[What is being asked] Within the records below, reproduce without change the lines from the line that has "Screen dimensions: 585x433" through the line that has "The image size is (362, 409).", and only those.

[Collected data entries]
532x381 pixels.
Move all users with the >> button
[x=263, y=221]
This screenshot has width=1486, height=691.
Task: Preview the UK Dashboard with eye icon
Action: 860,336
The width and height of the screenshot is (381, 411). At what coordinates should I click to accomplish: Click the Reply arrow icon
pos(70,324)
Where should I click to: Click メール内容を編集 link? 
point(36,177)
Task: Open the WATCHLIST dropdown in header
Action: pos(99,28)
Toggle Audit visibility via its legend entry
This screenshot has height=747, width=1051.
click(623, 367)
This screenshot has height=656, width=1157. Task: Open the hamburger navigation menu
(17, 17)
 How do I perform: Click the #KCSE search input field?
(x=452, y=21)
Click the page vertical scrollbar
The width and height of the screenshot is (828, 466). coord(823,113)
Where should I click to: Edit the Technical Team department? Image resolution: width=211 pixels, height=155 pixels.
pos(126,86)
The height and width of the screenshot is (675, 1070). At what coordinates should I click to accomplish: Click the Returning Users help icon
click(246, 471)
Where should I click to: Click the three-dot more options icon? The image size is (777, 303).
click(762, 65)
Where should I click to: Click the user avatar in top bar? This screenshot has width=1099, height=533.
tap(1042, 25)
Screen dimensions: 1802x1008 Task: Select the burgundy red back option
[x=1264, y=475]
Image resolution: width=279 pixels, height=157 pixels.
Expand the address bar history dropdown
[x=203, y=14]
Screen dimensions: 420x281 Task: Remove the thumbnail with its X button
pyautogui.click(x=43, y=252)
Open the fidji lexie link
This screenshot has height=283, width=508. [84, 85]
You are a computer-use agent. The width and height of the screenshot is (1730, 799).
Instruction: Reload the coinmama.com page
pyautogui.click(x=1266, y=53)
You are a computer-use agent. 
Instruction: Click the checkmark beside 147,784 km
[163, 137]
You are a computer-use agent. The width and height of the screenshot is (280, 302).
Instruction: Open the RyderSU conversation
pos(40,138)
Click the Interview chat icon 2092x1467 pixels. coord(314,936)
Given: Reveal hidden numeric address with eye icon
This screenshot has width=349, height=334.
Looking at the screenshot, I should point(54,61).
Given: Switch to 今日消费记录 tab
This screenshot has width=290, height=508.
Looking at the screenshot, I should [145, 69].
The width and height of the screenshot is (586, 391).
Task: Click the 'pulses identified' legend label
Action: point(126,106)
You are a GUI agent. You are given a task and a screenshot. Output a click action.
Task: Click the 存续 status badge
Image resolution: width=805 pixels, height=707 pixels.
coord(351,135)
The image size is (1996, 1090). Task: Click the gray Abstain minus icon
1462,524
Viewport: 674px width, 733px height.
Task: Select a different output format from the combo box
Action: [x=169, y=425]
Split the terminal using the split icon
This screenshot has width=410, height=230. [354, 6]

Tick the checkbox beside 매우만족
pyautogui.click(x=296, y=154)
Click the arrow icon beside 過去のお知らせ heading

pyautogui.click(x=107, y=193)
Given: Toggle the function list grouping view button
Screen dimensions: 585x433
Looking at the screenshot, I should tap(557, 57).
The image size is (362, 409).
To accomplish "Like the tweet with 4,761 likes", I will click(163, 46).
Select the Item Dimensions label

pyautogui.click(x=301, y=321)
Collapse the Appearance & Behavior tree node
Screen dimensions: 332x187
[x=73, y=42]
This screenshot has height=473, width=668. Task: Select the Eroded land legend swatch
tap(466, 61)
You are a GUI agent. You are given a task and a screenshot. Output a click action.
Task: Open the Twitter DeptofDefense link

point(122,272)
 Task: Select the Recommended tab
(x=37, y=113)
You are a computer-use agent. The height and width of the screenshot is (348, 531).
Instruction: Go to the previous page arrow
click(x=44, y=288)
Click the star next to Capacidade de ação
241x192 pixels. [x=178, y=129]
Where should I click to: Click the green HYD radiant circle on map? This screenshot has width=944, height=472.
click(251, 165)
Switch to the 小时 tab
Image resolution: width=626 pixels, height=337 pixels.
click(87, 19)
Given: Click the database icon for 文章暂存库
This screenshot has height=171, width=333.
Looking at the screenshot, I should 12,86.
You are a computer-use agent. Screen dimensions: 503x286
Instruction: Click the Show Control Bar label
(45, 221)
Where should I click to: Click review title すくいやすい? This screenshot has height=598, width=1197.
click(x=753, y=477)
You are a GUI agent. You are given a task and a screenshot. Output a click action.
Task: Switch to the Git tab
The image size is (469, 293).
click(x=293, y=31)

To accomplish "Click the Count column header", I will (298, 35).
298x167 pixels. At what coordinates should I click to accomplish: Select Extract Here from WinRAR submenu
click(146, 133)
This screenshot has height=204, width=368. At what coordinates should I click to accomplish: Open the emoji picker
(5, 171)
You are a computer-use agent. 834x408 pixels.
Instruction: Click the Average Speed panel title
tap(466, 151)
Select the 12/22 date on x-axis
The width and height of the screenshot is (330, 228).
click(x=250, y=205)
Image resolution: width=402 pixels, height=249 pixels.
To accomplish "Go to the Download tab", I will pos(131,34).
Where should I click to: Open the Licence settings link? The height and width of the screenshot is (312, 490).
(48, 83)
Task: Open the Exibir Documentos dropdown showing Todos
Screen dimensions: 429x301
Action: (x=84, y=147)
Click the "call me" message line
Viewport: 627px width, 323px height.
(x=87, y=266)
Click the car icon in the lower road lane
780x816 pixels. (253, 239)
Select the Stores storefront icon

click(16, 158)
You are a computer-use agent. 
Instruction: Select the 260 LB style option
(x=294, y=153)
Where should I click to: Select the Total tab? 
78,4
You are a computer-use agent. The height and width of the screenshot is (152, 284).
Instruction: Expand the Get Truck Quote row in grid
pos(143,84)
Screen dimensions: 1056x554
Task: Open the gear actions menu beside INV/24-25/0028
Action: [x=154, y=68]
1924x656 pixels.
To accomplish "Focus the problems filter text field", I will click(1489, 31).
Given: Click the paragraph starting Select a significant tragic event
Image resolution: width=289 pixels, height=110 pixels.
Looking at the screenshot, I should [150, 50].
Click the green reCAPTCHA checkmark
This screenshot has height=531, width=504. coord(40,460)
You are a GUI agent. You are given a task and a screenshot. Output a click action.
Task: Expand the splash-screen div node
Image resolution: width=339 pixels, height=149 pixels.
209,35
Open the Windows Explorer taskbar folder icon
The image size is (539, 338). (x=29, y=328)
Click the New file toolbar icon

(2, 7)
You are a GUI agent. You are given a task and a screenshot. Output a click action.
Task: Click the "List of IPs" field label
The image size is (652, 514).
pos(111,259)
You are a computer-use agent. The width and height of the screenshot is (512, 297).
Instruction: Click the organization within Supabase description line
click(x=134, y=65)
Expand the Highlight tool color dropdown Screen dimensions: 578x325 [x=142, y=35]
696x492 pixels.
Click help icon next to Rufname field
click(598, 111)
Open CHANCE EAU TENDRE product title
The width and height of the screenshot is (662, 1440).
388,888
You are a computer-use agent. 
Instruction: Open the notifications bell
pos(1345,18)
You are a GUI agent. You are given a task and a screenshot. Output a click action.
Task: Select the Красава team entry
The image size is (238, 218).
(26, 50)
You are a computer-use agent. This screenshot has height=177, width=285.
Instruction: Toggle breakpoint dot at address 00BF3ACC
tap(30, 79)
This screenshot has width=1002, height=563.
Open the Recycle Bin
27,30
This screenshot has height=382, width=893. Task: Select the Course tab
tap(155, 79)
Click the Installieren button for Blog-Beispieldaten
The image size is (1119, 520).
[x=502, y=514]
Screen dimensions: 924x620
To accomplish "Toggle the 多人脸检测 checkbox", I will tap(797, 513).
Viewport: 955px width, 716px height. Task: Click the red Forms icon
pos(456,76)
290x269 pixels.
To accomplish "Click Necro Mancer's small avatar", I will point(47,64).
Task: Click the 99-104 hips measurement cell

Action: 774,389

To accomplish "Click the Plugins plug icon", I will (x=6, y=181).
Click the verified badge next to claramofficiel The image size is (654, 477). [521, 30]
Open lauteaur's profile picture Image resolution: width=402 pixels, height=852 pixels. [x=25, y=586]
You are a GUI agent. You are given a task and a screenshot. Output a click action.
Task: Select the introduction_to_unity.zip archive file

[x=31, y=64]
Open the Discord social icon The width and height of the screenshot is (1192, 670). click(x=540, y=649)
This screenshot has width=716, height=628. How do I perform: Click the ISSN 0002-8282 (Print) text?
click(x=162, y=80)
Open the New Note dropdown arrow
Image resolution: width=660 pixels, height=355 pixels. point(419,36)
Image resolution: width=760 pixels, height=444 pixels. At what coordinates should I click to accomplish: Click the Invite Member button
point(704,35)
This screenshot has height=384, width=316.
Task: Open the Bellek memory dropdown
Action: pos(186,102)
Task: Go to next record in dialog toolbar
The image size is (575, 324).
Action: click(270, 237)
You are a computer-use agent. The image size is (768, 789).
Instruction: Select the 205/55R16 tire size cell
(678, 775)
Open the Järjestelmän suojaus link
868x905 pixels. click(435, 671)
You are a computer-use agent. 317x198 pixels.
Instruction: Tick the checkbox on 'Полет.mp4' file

[Answer]
Screen dimensions: 585x433
Looking at the screenshot, I should tap(557, 57).
The image size is (362, 409).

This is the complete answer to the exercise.